McLuckie has explained that with containerised applications running on an Infrastructure-as-a-Service (IaaS) model, code could be written in a hermetically-sealed unit, from which it could be deployed, whole, into disparate environments — a test cloud and a production cloud, for instance.
So far, this standardization of packaging and app architecture looks like one of the most useful effects of kubernetes. Using kubernetes comes with an implicit architecture model, a way of instrumenting applications (making them observable and manageable in production), and a defined life-cycle.

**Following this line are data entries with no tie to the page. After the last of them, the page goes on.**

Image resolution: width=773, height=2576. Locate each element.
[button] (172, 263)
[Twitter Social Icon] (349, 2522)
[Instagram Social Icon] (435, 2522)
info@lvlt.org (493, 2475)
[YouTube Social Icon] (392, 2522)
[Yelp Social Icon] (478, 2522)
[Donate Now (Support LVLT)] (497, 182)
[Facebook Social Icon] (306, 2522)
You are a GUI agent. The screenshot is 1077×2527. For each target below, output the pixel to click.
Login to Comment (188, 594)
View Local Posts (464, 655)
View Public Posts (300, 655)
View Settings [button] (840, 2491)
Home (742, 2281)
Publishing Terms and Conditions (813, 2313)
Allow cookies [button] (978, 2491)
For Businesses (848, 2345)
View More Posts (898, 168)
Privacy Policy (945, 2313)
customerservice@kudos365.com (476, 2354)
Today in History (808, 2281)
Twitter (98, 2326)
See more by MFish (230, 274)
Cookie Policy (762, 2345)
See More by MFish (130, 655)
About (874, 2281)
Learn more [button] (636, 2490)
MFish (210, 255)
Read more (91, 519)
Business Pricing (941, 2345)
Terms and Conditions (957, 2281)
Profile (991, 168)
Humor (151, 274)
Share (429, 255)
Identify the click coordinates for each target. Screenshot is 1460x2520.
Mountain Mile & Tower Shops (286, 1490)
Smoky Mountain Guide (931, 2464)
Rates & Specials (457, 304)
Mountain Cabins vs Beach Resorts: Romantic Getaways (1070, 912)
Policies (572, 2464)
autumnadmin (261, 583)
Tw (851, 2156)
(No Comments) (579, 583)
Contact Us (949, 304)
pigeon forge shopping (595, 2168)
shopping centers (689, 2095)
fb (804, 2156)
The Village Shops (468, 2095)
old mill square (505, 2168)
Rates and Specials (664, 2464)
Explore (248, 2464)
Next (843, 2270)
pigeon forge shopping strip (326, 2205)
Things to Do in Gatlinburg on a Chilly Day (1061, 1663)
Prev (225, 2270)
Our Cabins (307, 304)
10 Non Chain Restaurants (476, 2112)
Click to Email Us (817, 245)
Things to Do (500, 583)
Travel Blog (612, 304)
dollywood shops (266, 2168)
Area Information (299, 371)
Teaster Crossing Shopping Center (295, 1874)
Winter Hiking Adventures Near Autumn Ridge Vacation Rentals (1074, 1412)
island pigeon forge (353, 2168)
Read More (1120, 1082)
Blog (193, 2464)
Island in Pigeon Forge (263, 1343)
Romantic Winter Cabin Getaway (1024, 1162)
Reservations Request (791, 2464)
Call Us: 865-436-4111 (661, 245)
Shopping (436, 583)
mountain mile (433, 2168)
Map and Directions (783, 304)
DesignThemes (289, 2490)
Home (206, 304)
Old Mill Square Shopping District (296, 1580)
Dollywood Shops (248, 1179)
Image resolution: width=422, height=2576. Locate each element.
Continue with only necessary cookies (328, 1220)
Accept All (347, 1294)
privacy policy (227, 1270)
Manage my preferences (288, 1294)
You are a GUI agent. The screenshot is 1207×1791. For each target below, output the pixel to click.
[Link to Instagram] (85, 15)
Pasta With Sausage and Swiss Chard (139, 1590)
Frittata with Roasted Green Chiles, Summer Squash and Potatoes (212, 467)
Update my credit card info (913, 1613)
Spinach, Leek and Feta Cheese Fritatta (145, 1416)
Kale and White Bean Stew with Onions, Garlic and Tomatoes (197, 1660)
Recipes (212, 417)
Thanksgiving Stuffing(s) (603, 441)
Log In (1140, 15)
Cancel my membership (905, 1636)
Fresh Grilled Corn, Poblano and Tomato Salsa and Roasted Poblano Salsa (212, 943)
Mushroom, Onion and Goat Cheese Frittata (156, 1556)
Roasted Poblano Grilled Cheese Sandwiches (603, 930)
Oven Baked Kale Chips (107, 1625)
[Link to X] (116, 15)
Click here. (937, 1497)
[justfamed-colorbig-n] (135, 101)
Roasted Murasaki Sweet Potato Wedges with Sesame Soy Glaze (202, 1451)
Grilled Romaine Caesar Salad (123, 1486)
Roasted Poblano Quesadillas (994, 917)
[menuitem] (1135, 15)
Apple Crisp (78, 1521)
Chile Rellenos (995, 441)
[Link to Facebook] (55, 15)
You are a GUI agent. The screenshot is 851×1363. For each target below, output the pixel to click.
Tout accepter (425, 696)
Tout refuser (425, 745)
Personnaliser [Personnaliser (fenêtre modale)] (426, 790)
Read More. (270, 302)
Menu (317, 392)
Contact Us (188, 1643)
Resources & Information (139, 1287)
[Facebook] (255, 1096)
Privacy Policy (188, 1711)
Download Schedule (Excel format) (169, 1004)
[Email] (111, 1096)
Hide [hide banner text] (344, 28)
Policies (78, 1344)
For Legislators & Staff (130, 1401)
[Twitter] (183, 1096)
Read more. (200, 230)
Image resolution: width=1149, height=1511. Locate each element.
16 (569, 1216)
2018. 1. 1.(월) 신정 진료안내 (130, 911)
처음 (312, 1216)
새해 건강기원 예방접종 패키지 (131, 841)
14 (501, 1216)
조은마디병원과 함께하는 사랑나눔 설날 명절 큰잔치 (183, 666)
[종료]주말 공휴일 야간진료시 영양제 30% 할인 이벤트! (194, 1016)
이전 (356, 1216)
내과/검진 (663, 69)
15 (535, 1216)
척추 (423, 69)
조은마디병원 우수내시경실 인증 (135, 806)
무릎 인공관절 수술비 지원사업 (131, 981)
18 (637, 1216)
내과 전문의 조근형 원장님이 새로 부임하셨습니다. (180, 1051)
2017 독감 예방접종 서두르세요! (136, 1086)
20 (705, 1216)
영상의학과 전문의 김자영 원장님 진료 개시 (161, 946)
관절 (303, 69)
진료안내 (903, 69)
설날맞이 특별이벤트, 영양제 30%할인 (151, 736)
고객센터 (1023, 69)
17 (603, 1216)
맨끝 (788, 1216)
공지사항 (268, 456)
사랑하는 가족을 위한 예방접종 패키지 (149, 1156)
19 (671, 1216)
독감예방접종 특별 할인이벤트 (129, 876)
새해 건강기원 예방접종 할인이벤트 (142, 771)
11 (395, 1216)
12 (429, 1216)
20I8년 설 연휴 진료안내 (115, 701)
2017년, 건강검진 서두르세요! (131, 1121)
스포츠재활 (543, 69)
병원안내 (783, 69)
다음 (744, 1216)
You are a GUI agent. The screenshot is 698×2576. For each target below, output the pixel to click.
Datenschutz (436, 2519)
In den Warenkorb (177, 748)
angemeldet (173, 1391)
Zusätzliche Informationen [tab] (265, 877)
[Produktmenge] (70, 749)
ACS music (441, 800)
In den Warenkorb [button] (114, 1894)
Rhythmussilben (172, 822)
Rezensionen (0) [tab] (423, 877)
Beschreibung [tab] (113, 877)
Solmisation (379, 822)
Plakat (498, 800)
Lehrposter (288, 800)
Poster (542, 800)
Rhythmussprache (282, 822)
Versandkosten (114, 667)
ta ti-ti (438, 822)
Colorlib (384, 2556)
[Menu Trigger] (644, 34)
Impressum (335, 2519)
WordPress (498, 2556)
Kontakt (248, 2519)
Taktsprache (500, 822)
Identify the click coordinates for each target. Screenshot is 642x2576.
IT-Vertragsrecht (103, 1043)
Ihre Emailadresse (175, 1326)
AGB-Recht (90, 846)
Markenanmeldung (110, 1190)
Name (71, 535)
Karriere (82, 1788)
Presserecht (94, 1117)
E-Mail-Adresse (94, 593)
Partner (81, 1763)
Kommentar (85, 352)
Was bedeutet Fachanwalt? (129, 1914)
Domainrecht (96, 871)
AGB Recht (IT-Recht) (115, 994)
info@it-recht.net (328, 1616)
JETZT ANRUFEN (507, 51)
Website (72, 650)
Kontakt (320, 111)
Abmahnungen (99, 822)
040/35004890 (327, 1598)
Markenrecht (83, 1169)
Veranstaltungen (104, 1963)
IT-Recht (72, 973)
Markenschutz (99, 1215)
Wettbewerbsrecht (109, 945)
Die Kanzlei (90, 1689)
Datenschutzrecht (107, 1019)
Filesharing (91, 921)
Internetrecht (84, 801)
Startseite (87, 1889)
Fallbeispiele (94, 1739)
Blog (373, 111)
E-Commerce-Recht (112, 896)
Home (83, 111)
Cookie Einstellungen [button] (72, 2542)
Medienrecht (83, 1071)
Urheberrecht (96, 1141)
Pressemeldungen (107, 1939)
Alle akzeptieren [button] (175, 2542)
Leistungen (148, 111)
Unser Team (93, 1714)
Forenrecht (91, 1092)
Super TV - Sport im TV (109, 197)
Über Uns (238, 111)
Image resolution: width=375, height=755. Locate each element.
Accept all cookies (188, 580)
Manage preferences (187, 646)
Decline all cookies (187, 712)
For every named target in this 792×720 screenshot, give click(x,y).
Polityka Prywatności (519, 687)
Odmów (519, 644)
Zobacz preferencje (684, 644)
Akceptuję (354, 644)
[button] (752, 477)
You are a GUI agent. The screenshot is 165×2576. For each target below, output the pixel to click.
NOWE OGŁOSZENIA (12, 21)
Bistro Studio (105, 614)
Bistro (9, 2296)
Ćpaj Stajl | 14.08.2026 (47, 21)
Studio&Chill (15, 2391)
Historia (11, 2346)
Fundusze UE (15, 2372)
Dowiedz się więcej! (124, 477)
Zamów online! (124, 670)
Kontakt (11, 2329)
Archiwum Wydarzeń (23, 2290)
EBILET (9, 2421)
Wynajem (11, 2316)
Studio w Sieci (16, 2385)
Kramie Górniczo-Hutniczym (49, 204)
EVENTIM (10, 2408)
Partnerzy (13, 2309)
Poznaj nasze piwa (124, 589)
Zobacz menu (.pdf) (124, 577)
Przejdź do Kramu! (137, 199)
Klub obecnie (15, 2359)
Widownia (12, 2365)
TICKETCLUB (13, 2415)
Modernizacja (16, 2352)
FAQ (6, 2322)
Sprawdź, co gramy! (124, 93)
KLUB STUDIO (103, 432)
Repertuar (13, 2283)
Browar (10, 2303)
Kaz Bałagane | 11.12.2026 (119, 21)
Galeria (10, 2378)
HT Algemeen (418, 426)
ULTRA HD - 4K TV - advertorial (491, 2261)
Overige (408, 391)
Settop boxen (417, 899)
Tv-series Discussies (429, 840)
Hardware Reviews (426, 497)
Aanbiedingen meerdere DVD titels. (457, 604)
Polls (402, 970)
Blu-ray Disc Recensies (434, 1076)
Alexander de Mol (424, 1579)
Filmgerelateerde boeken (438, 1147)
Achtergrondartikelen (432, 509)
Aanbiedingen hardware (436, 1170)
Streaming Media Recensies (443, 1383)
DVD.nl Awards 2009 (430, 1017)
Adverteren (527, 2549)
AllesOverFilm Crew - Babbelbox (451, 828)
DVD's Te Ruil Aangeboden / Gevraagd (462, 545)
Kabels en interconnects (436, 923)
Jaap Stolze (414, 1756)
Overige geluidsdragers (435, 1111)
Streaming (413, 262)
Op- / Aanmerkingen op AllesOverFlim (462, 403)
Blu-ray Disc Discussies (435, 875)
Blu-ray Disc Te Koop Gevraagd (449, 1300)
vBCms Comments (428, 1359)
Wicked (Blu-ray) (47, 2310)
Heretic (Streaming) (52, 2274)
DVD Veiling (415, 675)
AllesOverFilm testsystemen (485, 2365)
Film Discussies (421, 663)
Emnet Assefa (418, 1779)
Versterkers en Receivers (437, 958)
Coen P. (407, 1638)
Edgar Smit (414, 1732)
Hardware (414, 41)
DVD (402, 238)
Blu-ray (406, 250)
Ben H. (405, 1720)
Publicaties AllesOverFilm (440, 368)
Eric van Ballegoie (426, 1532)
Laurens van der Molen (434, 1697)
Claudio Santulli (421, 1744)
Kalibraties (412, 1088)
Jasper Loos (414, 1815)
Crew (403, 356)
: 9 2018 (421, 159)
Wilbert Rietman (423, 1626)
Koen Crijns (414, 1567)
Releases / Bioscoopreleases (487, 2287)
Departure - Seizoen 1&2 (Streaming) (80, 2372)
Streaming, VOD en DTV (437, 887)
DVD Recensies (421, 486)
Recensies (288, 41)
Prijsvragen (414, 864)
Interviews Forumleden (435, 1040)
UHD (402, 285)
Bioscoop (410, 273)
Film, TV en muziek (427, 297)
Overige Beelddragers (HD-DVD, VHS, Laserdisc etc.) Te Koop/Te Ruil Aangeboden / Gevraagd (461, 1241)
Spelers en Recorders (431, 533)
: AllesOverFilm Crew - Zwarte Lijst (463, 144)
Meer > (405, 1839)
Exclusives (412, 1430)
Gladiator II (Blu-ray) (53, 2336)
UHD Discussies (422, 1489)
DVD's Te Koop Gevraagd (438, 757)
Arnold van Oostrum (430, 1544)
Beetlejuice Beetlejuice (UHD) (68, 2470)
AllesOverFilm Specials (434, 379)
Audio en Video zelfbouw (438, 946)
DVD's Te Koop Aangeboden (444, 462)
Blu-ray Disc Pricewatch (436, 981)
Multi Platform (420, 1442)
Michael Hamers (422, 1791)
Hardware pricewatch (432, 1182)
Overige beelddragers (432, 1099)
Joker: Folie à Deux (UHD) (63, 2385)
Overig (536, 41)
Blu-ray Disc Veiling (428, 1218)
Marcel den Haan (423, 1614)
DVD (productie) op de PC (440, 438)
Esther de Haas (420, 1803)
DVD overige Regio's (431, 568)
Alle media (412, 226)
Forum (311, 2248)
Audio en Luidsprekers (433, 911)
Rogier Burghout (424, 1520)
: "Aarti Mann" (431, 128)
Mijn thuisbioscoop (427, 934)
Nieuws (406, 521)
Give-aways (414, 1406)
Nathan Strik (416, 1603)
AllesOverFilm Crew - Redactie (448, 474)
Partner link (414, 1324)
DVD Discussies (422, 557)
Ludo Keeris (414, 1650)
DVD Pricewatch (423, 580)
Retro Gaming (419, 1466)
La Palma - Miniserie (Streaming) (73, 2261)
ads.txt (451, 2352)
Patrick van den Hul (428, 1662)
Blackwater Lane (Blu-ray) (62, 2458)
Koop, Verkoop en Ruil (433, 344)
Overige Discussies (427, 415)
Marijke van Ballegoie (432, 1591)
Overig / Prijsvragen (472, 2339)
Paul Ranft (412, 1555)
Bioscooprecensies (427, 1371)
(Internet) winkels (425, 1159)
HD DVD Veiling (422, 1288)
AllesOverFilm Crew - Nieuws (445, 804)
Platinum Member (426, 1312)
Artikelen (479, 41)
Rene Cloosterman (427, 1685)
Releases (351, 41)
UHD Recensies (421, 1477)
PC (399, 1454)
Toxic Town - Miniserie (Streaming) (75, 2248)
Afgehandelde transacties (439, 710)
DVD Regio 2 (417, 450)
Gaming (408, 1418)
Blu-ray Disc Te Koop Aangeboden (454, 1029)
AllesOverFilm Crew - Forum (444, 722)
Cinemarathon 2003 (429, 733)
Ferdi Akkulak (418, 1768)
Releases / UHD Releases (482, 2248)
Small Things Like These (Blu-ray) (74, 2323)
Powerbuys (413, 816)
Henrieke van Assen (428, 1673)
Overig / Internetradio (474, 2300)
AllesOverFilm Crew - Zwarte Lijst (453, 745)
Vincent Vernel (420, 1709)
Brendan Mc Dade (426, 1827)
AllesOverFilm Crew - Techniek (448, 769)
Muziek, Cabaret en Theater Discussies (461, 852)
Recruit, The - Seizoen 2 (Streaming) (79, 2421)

It’s not perfectly clear-cut, but there are enough constraints in how you package up, deploy, and run apps in kubernetes that you don’t have many options.
This gives you an architecture you can just accept and start using: you don’t need to spend months – years, often – debating an enterprise architecture in your organization, coming up with many competing stacks, and then 3 or 4 years later sort of deciding on one but having to live with all that variation (e.g., the state we’re currently in).
Less grandiose, it means less architectural position papers you have to write, less meetings to go to, less arguments with rival ideas, and less time spent building and enforcing the policy of your enterprise architecture. Instead, you can spend all that time making the application better, and, thus, the business better. No CEO ever cared which kubernetes distro you ran, how much you paid to build or licenses it, or if it’s multi-cloud. They care if it helped them make money.
The same applies to ops: there’s now one way (sort of) to understand and manage it all. In contrast, we current have many different ways and tools, often customized within large organizations. That much variety ends up costing too much, and slowing things down more than you’d think.